WHAT TO PRODUCE
Taking the line that contains "14 (26, 1537)" as the first, copy exactly every line through the last line of the records, and nothing else.

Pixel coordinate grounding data
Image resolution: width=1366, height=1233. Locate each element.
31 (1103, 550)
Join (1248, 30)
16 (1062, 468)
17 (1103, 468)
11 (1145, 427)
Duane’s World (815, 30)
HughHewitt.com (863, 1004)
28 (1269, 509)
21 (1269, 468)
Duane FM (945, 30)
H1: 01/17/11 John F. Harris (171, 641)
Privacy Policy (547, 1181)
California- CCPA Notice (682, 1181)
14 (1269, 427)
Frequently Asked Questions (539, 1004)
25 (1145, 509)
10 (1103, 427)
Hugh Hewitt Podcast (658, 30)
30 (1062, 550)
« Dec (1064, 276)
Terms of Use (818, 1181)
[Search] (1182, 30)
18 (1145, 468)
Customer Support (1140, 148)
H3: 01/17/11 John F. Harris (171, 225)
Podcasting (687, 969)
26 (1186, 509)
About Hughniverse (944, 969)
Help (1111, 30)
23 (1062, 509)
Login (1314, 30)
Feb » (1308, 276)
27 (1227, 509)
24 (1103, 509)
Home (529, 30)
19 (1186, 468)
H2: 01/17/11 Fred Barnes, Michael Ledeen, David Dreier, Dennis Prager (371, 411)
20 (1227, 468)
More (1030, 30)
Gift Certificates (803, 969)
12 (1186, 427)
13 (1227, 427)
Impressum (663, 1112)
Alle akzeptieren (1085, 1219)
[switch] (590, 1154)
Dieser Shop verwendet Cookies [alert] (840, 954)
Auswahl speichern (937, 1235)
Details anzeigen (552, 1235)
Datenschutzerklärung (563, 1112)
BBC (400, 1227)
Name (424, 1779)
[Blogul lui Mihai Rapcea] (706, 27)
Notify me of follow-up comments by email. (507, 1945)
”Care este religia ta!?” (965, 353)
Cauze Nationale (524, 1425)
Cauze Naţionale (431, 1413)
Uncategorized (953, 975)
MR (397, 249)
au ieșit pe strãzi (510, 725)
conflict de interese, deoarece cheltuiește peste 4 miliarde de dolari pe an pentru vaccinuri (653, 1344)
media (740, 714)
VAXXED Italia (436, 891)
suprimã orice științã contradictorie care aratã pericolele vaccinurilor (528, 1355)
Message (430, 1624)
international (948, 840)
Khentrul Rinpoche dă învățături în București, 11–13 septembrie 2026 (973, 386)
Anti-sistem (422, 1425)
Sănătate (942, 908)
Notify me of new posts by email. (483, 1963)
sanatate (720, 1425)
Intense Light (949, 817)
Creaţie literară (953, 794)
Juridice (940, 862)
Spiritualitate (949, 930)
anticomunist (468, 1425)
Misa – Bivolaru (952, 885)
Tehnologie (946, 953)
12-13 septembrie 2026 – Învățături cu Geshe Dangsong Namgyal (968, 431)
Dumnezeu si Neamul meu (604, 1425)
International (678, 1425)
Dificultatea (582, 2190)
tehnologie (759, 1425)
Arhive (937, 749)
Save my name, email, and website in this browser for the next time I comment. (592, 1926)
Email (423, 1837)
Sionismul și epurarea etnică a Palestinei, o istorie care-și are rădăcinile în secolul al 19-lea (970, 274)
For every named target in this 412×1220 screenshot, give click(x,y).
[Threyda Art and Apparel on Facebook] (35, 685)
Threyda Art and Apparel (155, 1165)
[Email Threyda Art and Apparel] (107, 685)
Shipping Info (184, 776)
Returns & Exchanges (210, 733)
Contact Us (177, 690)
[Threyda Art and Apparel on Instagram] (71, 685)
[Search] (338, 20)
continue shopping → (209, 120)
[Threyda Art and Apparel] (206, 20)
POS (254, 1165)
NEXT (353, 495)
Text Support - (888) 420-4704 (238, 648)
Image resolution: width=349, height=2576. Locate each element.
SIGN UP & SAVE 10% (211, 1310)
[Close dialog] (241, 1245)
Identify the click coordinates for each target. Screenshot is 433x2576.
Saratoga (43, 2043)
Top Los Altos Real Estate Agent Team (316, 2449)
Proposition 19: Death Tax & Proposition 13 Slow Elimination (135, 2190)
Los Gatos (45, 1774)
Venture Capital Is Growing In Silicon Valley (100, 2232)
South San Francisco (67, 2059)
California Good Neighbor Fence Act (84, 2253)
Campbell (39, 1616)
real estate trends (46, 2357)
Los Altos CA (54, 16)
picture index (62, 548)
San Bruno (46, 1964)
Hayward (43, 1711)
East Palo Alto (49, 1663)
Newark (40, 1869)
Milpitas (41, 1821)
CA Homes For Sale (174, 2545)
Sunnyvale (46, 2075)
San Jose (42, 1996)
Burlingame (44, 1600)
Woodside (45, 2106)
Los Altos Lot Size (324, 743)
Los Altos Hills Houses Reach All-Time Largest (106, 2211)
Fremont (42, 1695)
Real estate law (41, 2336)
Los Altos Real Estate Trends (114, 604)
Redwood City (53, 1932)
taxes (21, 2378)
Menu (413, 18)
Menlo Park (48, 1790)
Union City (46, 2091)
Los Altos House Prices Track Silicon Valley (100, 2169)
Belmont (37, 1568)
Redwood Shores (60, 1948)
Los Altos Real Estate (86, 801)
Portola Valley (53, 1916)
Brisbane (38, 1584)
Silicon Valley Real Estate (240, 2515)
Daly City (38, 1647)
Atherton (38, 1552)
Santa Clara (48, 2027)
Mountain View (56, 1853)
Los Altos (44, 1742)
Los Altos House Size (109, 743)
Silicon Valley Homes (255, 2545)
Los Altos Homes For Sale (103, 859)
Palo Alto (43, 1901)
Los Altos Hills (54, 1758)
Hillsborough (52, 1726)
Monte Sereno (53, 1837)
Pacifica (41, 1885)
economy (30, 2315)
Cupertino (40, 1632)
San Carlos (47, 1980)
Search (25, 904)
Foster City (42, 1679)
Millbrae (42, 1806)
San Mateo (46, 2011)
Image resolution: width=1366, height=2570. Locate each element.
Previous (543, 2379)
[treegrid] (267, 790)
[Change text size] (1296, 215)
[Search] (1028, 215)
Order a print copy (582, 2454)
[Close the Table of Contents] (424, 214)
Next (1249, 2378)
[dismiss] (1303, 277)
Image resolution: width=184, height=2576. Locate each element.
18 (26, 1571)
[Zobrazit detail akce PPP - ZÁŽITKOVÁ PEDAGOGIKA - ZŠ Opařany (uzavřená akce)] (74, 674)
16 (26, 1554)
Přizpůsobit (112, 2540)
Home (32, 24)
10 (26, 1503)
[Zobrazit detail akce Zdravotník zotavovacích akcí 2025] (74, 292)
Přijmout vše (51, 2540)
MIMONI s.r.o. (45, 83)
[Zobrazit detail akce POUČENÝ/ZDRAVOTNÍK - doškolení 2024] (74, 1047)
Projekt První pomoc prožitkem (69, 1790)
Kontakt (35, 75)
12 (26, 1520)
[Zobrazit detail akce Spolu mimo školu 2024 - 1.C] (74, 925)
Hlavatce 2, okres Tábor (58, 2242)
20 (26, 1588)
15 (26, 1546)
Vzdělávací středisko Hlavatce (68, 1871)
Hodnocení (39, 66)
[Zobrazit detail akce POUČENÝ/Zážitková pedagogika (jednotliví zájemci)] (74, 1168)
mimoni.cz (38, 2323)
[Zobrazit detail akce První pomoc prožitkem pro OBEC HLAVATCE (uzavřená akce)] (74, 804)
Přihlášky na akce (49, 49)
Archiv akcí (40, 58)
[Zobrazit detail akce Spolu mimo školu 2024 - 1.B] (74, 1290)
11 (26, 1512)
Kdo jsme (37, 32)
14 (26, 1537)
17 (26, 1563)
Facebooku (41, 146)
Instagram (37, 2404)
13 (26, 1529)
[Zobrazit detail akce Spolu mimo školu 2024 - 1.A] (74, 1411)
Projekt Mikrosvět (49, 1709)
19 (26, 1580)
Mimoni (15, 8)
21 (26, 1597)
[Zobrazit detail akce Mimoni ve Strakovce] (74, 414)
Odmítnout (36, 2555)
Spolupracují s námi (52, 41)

TASK OUTPUT
14 (26, 1537)
17 (26, 1563)
Facebooku (41, 146)
Instagram (37, 2404)
13 (26, 1529)
[Zobrazit detail akce Spolu mimo školu 2024 - 1.A] (74, 1411)
Projekt Mikrosvět (49, 1709)
19 (26, 1580)
Mimoni (15, 8)
21 (26, 1597)
[Zobrazit detail akce Mimoni ve Strakovce] (74, 414)
Odmítnout (36, 2555)
Spolupracují s námi (52, 41)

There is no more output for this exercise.